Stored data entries
BEGIN

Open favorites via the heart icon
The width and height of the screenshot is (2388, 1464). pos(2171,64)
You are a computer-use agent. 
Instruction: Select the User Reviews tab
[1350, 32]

END

▶ WHAT TO PRODUCE: Line by line, copy the data above.

▶ EXERCISE OUTPUT:
Open favorites via the heart icon
The width and height of the screenshot is (2388, 1464). pos(2171,64)
You are a computer-use agent. 
Instruction: Select the User Reviews tab
[1350, 32]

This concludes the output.